Theorem 15. Let \(\{\Sigma_\lambda\}=\{\{\,{}^\lambda P_\alpha;\,{}^\lambda\pi_\alpha^\beta \mid \alpha,\beta\in A\}\mid \lambda\}\) be a system of inverse spectra; then for the spectra
\[ \Sigma=\{\dot{\Pi}{}^\lambda P_\alpha;\,\Pi{}^\lambda\pi_\alpha^\beta\} \quad\text{and}\quad T=\{\check{\Pi}{}^\lambda P_\alpha;\,\Pi{}^\lambda\pi_\alpha^\beta\} \]
** we have
\[ \lim \Sigma=\Pi \lim \Sigma_\lambda \quad\text{and}\quad \dot{\Pi}\lim \Sigma_\lambda<\lim T<\check{\Pi}\lim \Sigma_\lambda; \]
if all spectra \(\Sigma_\lambda\) are uniform, then
\[ \lim T=\check{\Pi}\lim \Sigma_\lambda . \]

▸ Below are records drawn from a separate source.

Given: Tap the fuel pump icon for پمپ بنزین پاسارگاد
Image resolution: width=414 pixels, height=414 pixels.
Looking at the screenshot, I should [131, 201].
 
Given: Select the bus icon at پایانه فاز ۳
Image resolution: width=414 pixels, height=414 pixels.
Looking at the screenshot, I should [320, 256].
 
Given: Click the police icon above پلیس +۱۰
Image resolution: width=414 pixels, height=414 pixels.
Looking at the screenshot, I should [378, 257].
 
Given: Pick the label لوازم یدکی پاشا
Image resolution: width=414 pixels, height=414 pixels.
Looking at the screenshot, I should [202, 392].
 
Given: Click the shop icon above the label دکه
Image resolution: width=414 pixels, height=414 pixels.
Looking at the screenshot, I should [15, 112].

Theorem 16. The limit of a uniform spectrum is regular if the \(\delta\)-spaces forming it are regular.

Definition 5. By a correction of an inverse spectrum
\[ \Sigma=\{P_\alpha;\pi_\alpha^\beta\} \]
we shall call the spectrum
\[ \Sigma!=\{P_\alpha!;\pi_\alpha^\beta\}. \]

Theorem 17.
\[ (\lim \Sigma)!=(\lim \Sigma!)=(\lim \Sigma!)! \]

Theorem 18. The class of complete \(\delta\)-spaces coincides with the class of limits of (uniform) spectra of complete \(\delta\)-spaces with metrizable corrections.

Theorem 19. The class of strongly complete \(\delta\)-spaces coincides with the class of limits of spectra of complete metrizable \(\delta\)-spaces.

Theorem 20. The class of complete regular \(\delta\)-spaces coincides with the class of limits of uniform spectra of complete metrizable \(\delta\)-spaces.

In conclusion I express my gratitude to Prof. Yu. M. Smirnov, who read the entire manuscript, posed a number of problems, and improved some of the proofs.

Moscow State University
named after M. V. Lomonosov

Received
8 VII 1963

REFERENCES

¹ C. H. Dowker, General Topology and its Relations to Modern Analyses and Algebra, Prague, 1962, p. 139–141.
² V. A. Efremovich, DAN, 76, No. 3, 341 (1951).
³ V. A. Efremovich, UMN, No. 7, 1 (1952).
⁴ J. R. Isbell, Pacif. J. Math., 9, No. 1, 107 (1959).
⁵ M. Katětov, Wissenschaft: Zs. Humb. Univ., Berlin, Math.-naturwiss. R., 9, 685 (1959–1960).
⁶ Yu. M. Smirnov, Matem. sborn., 31, No. 3, 543 (1952).
⁷ Yu. M. Smirnov, Tr. Mosk. matem. obshch., 3, 271 (1954).
⁸ Yu. M. Smirnov, Tr. Mosk. matem. obshch., 4, 421 (1955).
⁹ Yu. M. Smirnov, Matem. sborn., 38, No. 3, 283 (1956).

* That is, the inverse image of some uniform cover \(\omega_\alpha\) of the space \(P_\alpha\) is inscribed in \(\omega\).

** The mapping \(\Pi\pi_\lambda:\Pi X_\lambda\to\Pi Y_\lambda\) assigns to each point \((X_\lambda)\) the point \((\pi_\lambda X_\lambda)\).